Чумбо молчал, опустив голову, но шея его дрогнула, словно сила вдруг ожила в ней. Удога почувствовал, что у брата явилась какая-то надежда. Значит, он еще не погиб. Еще жить хочет.

— Живи у меня, — басил Фомка. — Невесту тебе высватаю. А родичи успокоятся…

— А где останется мать? — спросил вдруг Чумбока у брата.

— Мать как живет сейчас на устье реки, так и жить там будет. Со мной проживет, ты об этом не думай. Я там строиться буду или пойду на новое место, я знаю — есть хорошее место на озере Бельго. Никто там не живет.

Чумбока поднял голову и посмотрел на брата.

— Куда же мне ехать? — спросил он. — К гилякам?

— Да, поезжай на море! Найди Позя, — ответил Удога.

— А как же ты? Ведь тебя могут схватить торговцы и выдать Дыгену.

— Нет, торговцы лавку бросили и скрылись. Они тоже оспы боятся. А я в Онда не вернусь, пойду на новое место, наверно, на озеро Бельго. Там меня никто не тронет. Маньчжуры теперь долго не появятся — может быть, никогда не придут. Скоро большие перемены в жизни будут, сердце мое чует.

— А ты думаешь, русские скоро придут? — спросил Чумбока.

— Так все говорят, — ответил Удога. — Я много думал об этом.
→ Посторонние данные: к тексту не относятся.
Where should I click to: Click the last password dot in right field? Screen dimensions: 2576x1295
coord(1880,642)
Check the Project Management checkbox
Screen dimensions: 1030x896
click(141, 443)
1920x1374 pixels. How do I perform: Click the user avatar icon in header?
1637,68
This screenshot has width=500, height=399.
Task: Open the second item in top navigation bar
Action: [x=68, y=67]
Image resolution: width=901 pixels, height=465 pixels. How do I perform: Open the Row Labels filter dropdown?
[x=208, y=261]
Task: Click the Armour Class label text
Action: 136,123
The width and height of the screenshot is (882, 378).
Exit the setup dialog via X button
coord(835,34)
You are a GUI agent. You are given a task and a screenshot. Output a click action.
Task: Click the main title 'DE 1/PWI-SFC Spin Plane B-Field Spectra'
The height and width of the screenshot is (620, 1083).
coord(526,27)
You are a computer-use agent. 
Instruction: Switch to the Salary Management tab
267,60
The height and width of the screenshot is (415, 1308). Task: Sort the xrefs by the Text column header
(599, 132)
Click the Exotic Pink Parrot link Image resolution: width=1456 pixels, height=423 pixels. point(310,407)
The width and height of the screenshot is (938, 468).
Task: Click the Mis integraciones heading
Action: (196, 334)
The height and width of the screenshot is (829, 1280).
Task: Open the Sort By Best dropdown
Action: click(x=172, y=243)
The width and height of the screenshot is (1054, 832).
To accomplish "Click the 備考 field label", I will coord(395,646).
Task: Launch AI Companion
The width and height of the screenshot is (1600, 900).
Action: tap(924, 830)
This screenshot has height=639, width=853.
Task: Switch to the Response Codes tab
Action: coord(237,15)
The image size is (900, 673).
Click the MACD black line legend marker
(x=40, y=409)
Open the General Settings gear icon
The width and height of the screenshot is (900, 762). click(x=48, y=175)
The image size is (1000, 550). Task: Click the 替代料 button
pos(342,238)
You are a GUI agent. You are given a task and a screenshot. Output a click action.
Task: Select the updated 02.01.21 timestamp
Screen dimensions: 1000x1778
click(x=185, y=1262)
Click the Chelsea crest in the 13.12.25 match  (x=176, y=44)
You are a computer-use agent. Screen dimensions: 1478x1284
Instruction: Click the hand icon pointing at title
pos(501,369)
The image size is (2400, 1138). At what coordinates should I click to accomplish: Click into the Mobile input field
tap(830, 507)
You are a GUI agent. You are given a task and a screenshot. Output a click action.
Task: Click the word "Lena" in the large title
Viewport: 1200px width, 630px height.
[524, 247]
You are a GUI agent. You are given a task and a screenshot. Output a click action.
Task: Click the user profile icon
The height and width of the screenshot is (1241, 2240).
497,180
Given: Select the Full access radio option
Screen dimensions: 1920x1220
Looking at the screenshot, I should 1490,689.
— Он теперь все думает, — ласково сказала Дюбака, — как старый старик стал…

Чумбо поднялся.

— Я поеду, Фомка, — сказал он русскому.

Весь день братья готовились к походу.

Ночью они простились с Фомкой. Их лодка пошла вниз. Дюбака гребла, а Удога сидел на корме. Чумбо лежал на дне лодки.

Уже начались по утрам заморозки. Прошла осенняя рыба. В эту пору обычно у людей Мангму начинается новый год, все сыты, все радуются осенней добыче и готовятся к зимнему промыслу.

Но нынче на берегах Мангму тихо. Торчат голые палки и пустые вешала. Нигде не видно тучных связок свежей юколы, не стучат молоточками женщины, не выделывают рыбью кожу на паруса, на палатки и на охотничью одежду.

Братья проплывали мимо опустевших стойбищ.

— Всюду люди умирали, — говорил Удога. — Уже и сюда оспа дошла.

В безлюдных деревнях понемногу разваливались брошенные глинобитные дома. С лодки видны были провалившиеся, гнилые крыши, прутья и жерди стен, выступавшие из-под опавшей глины. Ветер хлопал неподпертыми дверями. Неотпиленные концы балок, как черные рога, еще выше поднимались над падавшими гнилыми соломенными крышами. А ветер становился все холодней. Тот же ветер, что и в прошлом году в эту пору, дует с низовьев реки, зовет братьев на охоту. Чувствуется приближение суровой зимы.